- _WHAT YOU ARE ASKED TO DO_
Print the data that follows exactly.

- _EXTRACTED DATA_
_ _ _
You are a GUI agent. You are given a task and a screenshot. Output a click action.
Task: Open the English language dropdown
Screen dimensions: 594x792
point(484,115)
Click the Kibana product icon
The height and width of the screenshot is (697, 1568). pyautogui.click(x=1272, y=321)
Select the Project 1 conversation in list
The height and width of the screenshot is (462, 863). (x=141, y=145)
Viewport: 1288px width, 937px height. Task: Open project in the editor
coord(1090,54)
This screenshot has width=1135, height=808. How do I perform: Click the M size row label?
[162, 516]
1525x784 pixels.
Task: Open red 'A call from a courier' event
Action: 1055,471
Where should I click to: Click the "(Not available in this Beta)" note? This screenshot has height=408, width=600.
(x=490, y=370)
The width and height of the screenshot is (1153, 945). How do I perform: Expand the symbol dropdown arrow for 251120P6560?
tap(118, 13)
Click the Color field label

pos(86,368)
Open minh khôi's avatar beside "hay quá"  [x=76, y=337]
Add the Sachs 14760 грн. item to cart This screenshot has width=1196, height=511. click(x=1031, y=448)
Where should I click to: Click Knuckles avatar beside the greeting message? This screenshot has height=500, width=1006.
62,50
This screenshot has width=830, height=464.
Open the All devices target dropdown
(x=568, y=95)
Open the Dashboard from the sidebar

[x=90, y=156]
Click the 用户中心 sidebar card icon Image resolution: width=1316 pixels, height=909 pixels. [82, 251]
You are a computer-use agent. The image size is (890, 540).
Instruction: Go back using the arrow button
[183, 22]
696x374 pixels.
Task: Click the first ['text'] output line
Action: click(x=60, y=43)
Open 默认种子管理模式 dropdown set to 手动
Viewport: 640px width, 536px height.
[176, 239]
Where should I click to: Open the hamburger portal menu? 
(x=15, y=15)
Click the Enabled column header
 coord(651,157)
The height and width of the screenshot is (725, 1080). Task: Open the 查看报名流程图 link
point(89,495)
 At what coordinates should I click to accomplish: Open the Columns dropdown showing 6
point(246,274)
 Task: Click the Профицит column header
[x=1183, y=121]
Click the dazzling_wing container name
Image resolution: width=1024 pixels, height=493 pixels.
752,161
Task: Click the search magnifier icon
_ _ _
- _SOLUTION FOR THIS EXERCISE_
You are a GUI agent. You are given a task and a screenshot. Output a click action.
Task: Open the English language dropdown
Screen dimensions: 594x792
point(484,115)
Click the Kibana product icon
The height and width of the screenshot is (697, 1568). pyautogui.click(x=1272, y=321)
Select the Project 1 conversation in list
The height and width of the screenshot is (462, 863). (x=141, y=145)
Viewport: 1288px width, 937px height. Task: Open project in the editor
coord(1090,54)
This screenshot has width=1135, height=808. How do I perform: Click the M size row label?
[162, 516]
1525x784 pixels.
Task: Open red 'A call from a courier' event
Action: 1055,471
Where should I click to: Click the "(Not available in this Beta)" note? This screenshot has height=408, width=600.
(x=490, y=370)
The width and height of the screenshot is (1153, 945). How do I perform: Expand the symbol dropdown arrow for 251120P6560?
tap(118, 13)
Click the Color field label

pos(86,368)
Open minh khôi's avatar beside "hay quá"  [x=76, y=337]
Add the Sachs 14760 грн. item to cart This screenshot has width=1196, height=511. click(x=1031, y=448)
Where should I click to: Click Knuckles avatar beside the greeting message? This screenshot has height=500, width=1006.
62,50
This screenshot has width=830, height=464.
Open the All devices target dropdown
(x=568, y=95)
Open the Dashboard from the sidebar

[x=90, y=156]
Click the 用户中心 sidebar card icon Image resolution: width=1316 pixels, height=909 pixels. [82, 251]
You are a computer-use agent. The image size is (890, 540).
Instruction: Go back using the arrow button
[183, 22]
696x374 pixels.
Task: Click the first ['text'] output line
Action: click(x=60, y=43)
Open 默认种子管理模式 dropdown set to 手动
Viewport: 640px width, 536px height.
[176, 239]
Where should I click to: Open the hamburger portal menu? 
(x=15, y=15)
Click the Enabled column header
 coord(651,157)
The height and width of the screenshot is (725, 1080). Task: Open the 查看报名流程图 link
point(89,495)
 At what coordinates should I click to accomplish: Open the Columns dropdown showing 6
point(246,274)
 Task: Click the Профицит column header
[x=1183, y=121]
Click the dazzling_wing container name
Image resolution: width=1024 pixels, height=493 pixels.
752,161
Task: Click the search magnifier icon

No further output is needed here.